_
«Há muitos anos,
lembro-me bem, ainda brincávamos na rua, melhor dizendo, ainda brincávamos. É
certo que muitos de nós não tiveram grande tempo para brincar, logo de pequenos
ficaram grandes. Não tínhamos muitos brinquedos, mas tínhamos um tempo e um
espaço onde cabiam todas as brincadeiras, quase sempre na rua.
Entretanto, chegaram outros tempos. Tempos que, para além das
mudanças muito significativas nos estilos de vida das famílias, também parecem
estar a criar outras ideias sobre o brincar e as brincadeiras. As questões
relativas à segurança, obviamente importantes, não chegam para explicar a razão
pela qual as famílias portuguesas usam tão pouco tempo em atividades de ar
livre ainda que o clima seja favorável boa parte do ano. Aliás, nos países
nórdicos, apesar das diferenças climáticas, verificam-se os níveis mais altos
de atividades ao ar livre com implicações positivas na qualidade de vida, nas
suas várias dimensões, de miúdos e crescidos.
Embora consciente, repito, das questões como risco, segurança e
estilos de vida das famílias, creio que seria possível tentar “devolver” os
miúdos ao circular e brincar na rua. Talvez com a colaboração de tantos velhos
que estão sozinhos, alguns morrem mesmo de "sozinhismo", as
comunidades e as famílias conseguissem algumas oportunidades para ter as
crianças por algum tempo fora das paredes de uma casa, da escola, do centro
comercial, do banco de trás do automóvel, do ecrã ou dos “espaços
estereotipados” que o mercado criou.
No imperdível O Mundo, o mundo é a rua da tua infância,
Juan José Millás recorda-nos como a rua, a nossa rua foi o princípio do nosso
mundo e nos marca. Quantas histórias e experiências muitos de nós carregamos
vindas do brincar e andar na rua e que contribuíram de formas diferentes para
aquilo que somos e de que gostamos.
Como muitas vezes tenho escrito e afirmado, o eixo central da
acção educativa, escolar ou familiar, é a autonomia, a capacidade e a
competência para “tomar conta de si” como fala Almada Negreiros. A rua, a
abertura, o espaço, o risco (controlado obviamente), os desafios, os limites,
as experiências, são ferramentas fortíssimas de desenvolvimento e promoção
dessa autonomia.
Talvez, devagarinho e com os riscos controlados, valesse a pena
trazer os miúdos para a rua, mesmo que por pouco tempo e não todos os dias.
Eles iriam gostar e far-lhes-ia bem.
Por outro lado, ao que parece, afirmam alguns que não percebem
de miúdos, os tempos não são de brincar, são de trabalhar, trabalhar muito, em
nome da competitividade e da produtividade, condição para a felicidade,
entendem.

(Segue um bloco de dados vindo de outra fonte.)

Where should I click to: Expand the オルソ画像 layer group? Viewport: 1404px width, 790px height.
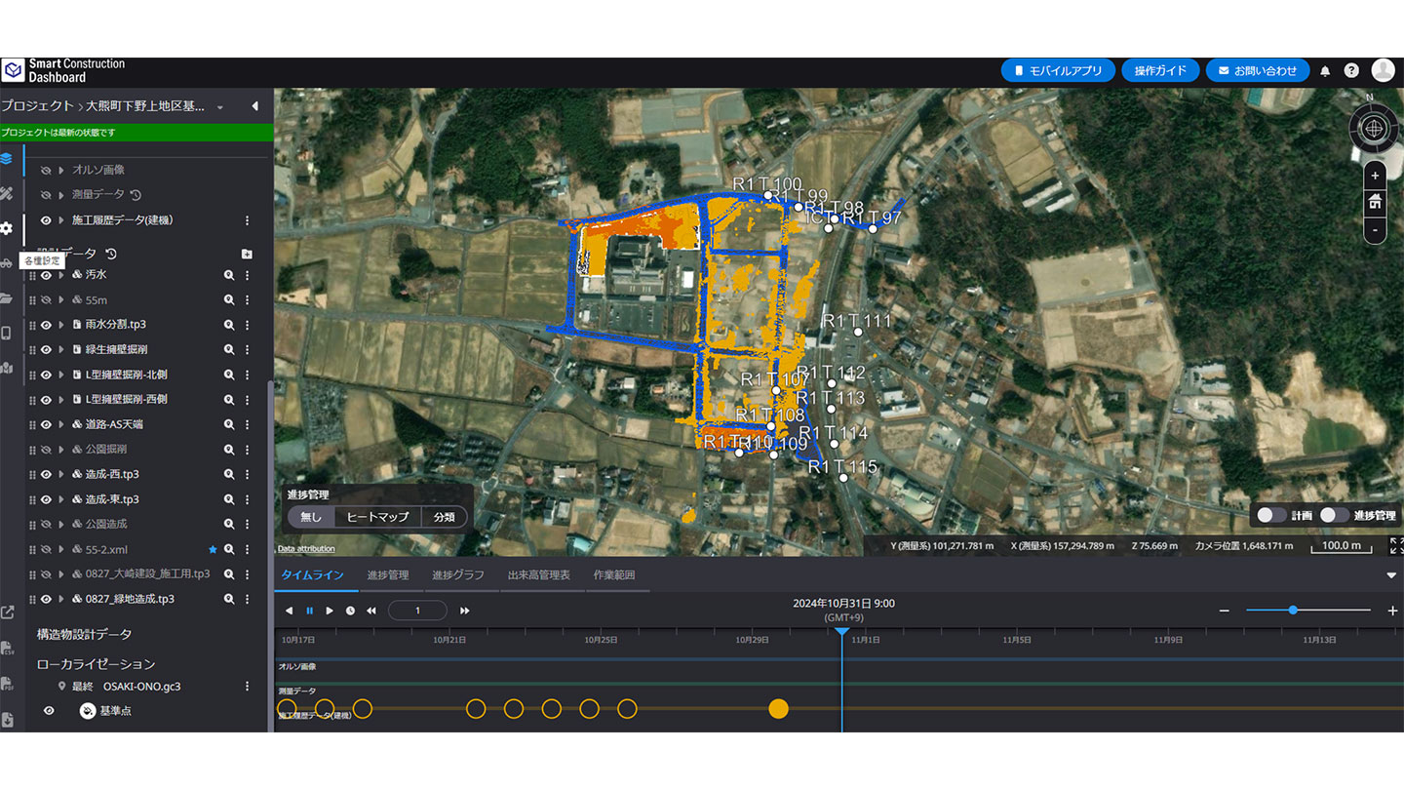click(x=61, y=170)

Roubaram aos miúdos o tempo e o espaço que nós tínhamos e
empregam-nos horas sem fim nas fábricas de pessoas, escolas, chamam-lhes. Aí os
miúdos trabalham a sério, a tempo inteiro, dizem, pois, só assim, serão grandes
a sério, evidentemente.
Às vezes, alguns miúdos ainda brincam de forma escondida, é que
brincar passou a uma atividade quase clandestina que só pais, educadores ou
professores “românticos” e “incompetentes” acham importante.

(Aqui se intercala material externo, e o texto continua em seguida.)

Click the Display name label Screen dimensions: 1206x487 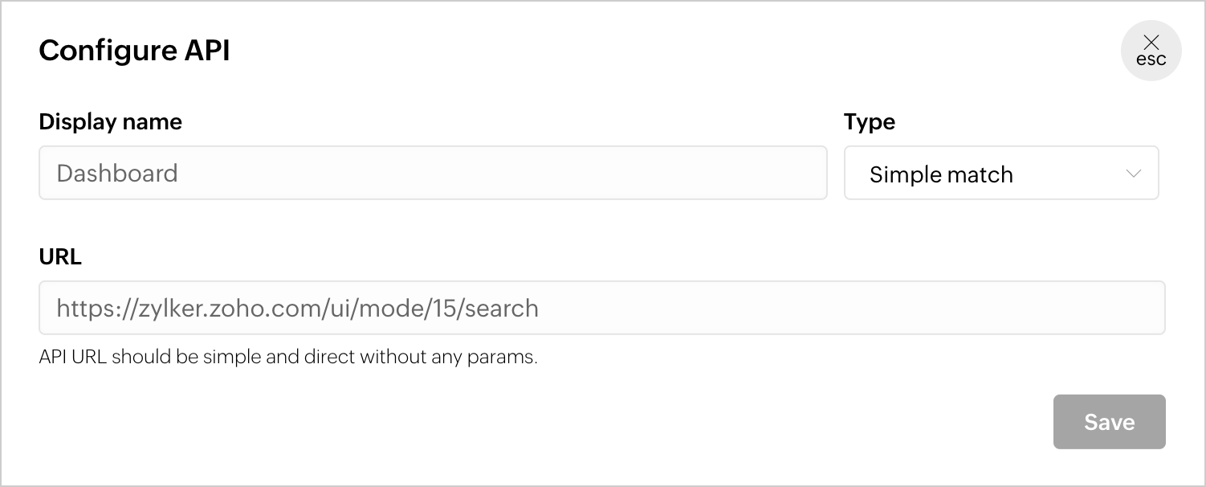(110, 121)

Muitos outros miúdos vão para umas coisas a que chamam “tempos
livres”, que, em algumas circunstâncias, de livres têm pouco e onde,
frequentemente, se confunde brincar com entreter e, outras vezes, acontece a
continuação do trabalho que se faz na fábrica de pessoas, a escola.
Também são encaixados em dezenas de atividades
"fantásticas", com designações "fantásticas", que promovem
competências "fantásticas" e fazem um bem "fantástico" a
tudo e mais alguma coisa. A vida de alguns miúdos transforma-se numa espécie de
sobrecarregada agenda cujas vantagens serão poucas e os riscos são de
considerar.
Era bom escutar os miúdos.
Na verdade, se perguntarem aos miúdos, vão ficar a saber que
brincar é a atividade mais séria que eles fazem, em que põem tudo o que são,
sendo ainda a base de tudo o que virão a ser».
José Morgado, psicólogo
educacional, doutorado em Estudos da Criança, no Público de hoje.